Fast alle Freiwilligen, die beim Überholen geholfen haben, sind abgereist oder kurz davor, zu gehen. Bei der Fremdenpolizei waren wir schon, denn wir müssen uns abmelden: Sind wir erst einmal aus den niederländischen Hoheitsgewässer raus, befinden wir uns auf Territorium von Vanuatu. Die Flagge weht schon am Hauptmast. Der pazifische Inselstaat ist einer der wenigen, die Seetransport ohne Motor erlauben.
Unseren Platz am Ausrüstungsquai wird die «Tukker» übernehmen, das erste Schiff der Segeltransport-Genossenschaft «Ecolipper», das am vergangenen Samstag zwar schon unter Segeln aus der Werft weiter im Süden hierher gekommen ist, aber noch Innenausbau braucht. Ecoclipper ist ein Nachfolge- oder Fortsetzungsprojekt von Fairtransport. Der Gründer Jorne Langelaan ist einer er drei Kapitäne, welche die «Tres Hombres» gegründet haben. Ab kommendem Jahr wird die «Tukker» Fracht an den europäischen Küsten transportieren. Kurz: Die Bewegung wächst, wenn auch viel zu langsam. Die Nachfrage nach gesegeltem Frachtraum ist grösser als das Angebot. Noch gibt es mehr Pläne und Projekte als das eben nötige Geld, diese auch umzusetzen.

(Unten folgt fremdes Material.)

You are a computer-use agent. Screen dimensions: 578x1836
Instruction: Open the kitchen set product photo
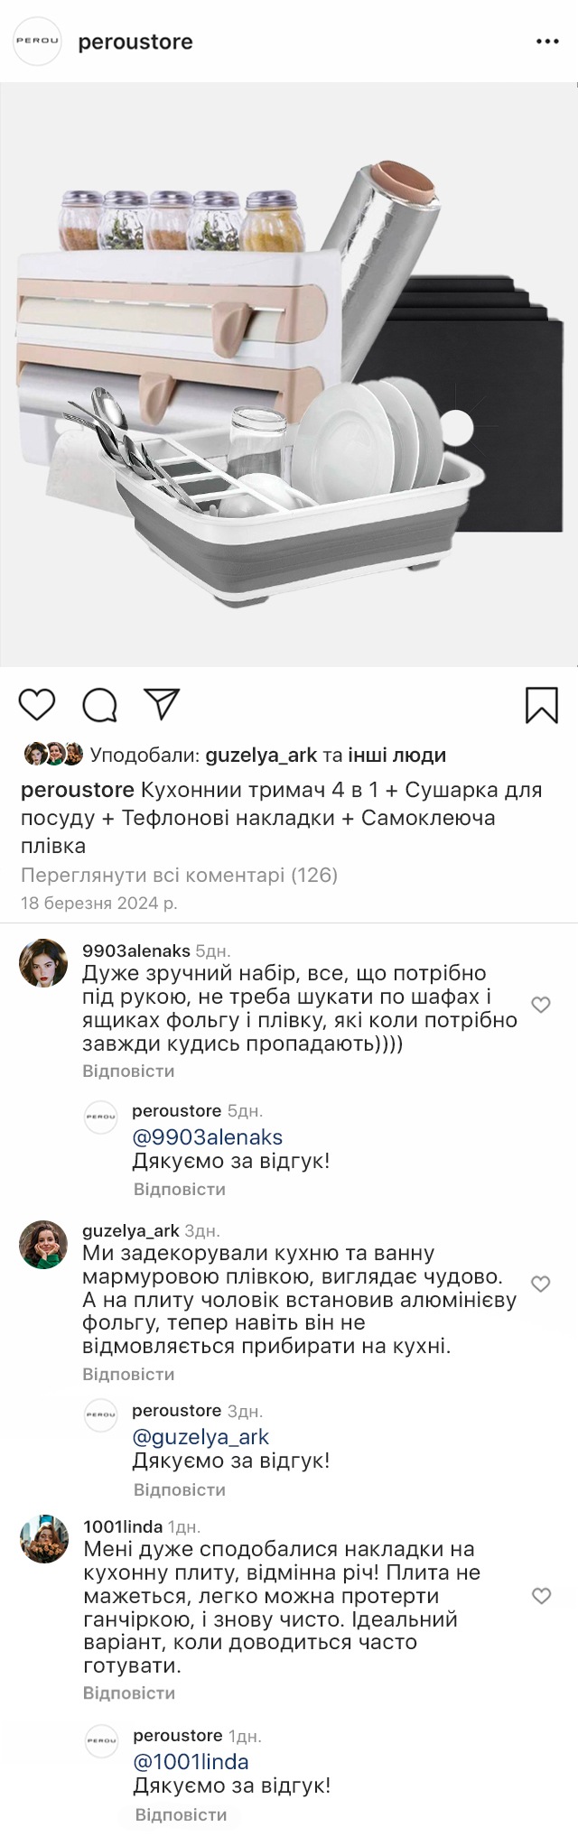[289, 375]
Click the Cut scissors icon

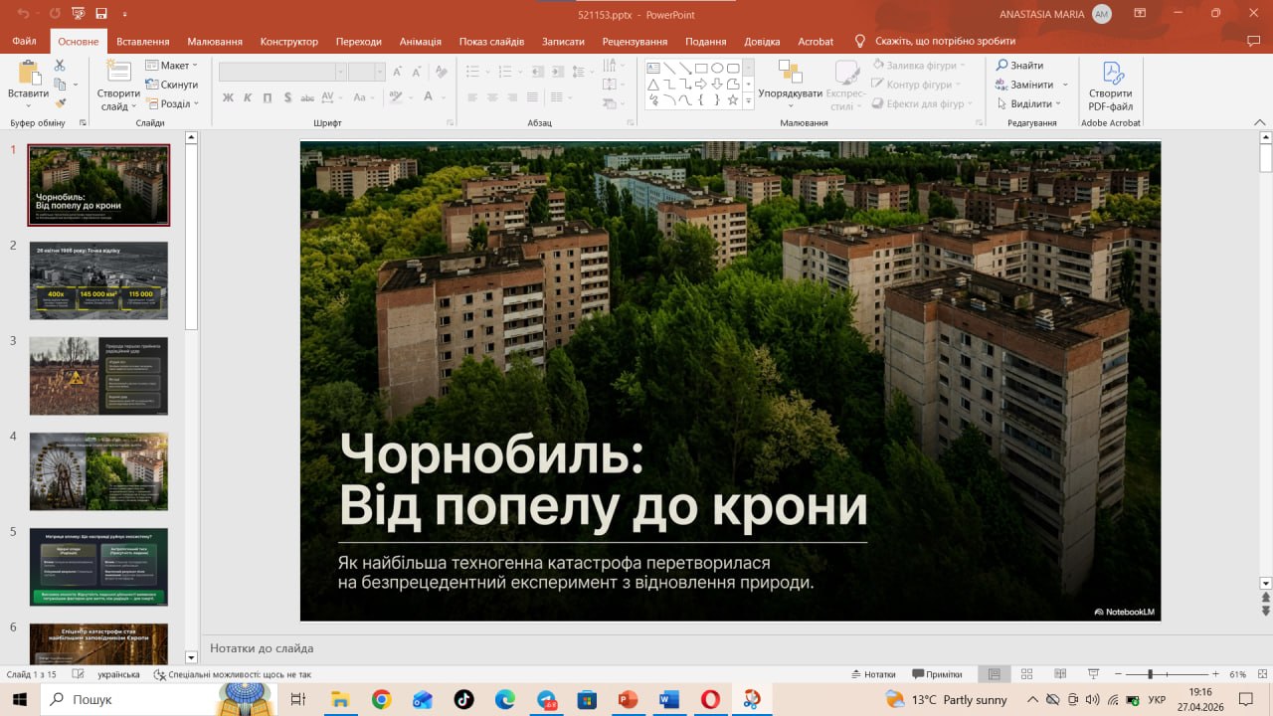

Am vergangenen Samstag war im Museumshafen eine Ausstellung traditioneller Schiffe. Bei fast Windstille konnten sich die Schiffe am Pier unter Segel präsentieren. Auch die Tres Hombres im Vordergrund setzte Segel, allerdings vor allem um zu testen, was im Rigg noch alles fehlt.
Die «Gar», der historische Schlepper, der uns durch die Kanäle und die Schleuse in den Aussenhafen bringen wird, ist schon eingetroffen.